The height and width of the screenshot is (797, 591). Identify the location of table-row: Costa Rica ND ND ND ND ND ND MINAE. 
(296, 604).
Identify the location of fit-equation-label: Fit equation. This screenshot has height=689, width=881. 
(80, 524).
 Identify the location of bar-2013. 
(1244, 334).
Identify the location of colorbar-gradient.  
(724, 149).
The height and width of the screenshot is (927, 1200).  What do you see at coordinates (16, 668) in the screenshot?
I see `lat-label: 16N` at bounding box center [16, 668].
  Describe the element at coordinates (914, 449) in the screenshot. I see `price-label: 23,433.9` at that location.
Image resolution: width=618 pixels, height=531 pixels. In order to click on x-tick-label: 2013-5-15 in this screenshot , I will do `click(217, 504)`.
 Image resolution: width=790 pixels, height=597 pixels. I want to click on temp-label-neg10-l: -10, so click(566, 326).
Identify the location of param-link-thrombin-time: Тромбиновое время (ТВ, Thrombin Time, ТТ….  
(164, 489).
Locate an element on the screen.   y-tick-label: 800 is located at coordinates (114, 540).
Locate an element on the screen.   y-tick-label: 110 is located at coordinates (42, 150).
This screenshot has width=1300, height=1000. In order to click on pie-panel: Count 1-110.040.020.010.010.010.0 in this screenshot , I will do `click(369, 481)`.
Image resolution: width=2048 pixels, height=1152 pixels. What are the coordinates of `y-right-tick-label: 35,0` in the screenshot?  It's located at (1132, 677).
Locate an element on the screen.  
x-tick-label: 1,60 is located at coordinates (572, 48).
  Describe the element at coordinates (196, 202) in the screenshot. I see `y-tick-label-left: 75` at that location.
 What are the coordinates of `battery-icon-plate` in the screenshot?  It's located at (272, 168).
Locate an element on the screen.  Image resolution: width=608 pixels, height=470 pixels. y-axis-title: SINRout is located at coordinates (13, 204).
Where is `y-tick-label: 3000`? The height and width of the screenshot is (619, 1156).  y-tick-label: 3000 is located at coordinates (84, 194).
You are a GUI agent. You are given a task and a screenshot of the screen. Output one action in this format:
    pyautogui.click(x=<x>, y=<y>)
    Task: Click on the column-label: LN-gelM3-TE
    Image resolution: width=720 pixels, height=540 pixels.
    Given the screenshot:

★ ★ ★ ★

* Exercise brief *
Render the listing above as a Markdown table with the columns No and Entry, with one numbered row for each nonblank line.

* Exercise result *
| No | Entry |
|---|---|
| 1 | The height and width of the screenshot is (797, 591). Identify the location of table-row: Costa Rica ND ND ND ND ND ND MINAE.  |
| 2 | (296, 604). |
| 3 | Identify the location of fit-equation-label: Fit equation. This screenshot has height=689, width=881.  |
| 4 | (80, 524). |
| 5 |  Identify the location of bar-2013.  |
| 6 | (1244, 334). |
| 7 | Identify the location of colorbar-gradient.   |
| 8 | (724, 149). |
| 9 | The height and width of the screenshot is (927, 1200).  What do you see at coordinates (16, 668) in the screenshot? |
| 10 | I see `lat-label: 16N` at bounding box center [16, 668]. |
| 11 |   Describe the element at coordinates (914, 449) in the screenshot. I see `price-label: 23,433.9` at that location. |
| 12 | Image resolution: width=618 pixels, height=531 pixels. In order to click on x-tick-label: 2013-5-15 in this screenshot , I will do `click(217, 504)`. |
| 13 |  Image resolution: width=790 pixels, height=597 pixels. I want to click on temp-label-neg10-l: -10, so click(566, 326). |
| 14 | Identify the location of param-link-thrombin-time: Тромбиновое время (ТВ, Thrombin Time, ТТ….   |
| 15 | (164, 489). |
| 16 | Locate an element on the screen.   y-tick-label: 800 is located at coordinates (114, 540). |
| 17 | Locate an element on the screen.   y-tick-label: 110 is located at coordinates (42, 150). |
| 18 | This screenshot has width=1300, height=1000. In order to click on pie-panel: Count 1-110.040.020.010.010.010.0 in this screenshot , I will do `click(369, 481)`. |
| 19 | Image resolution: width=2048 pixels, height=1152 pixels. What are the coordinates of `y-right-tick-label: 35,0` in the screenshot?  It's located at (1132, 677). |
| 20 | Locate an element on the screen.   |
| 21 | x-tick-label: 1,60 is located at coordinates (572, 48). |
| 22 |   Describe the element at coordinates (196, 202) in the screenshot. I see `y-tick-label-left: 75` at that location. |
| 23 |  What are the coordinates of `battery-icon-plate` in the screenshot?  It's located at (272, 168). |
| 24 | Locate an element on the screen.  Image resolution: width=608 pixels, height=470 pixels. y-axis-title: SINRout is located at coordinates (13, 204). |
| 25 | Where is `y-tick-label: 3000`? The height and width of the screenshot is (619, 1156).  y-tick-label: 3000 is located at coordinates (84, 194). |
| 26 | You are a GUI agent. You are given a task and a screenshot of the screen. Output one action in this format: |
| 27 |     pyautogui.click(x=<x>, y=<y>) |
| 28 |     Task: Click on the column-label: LN-gelM3-TE |
| 29 |     Image resolution: width=720 pixels, height=540 pixels. |
| 30 |     Given the screenshot: |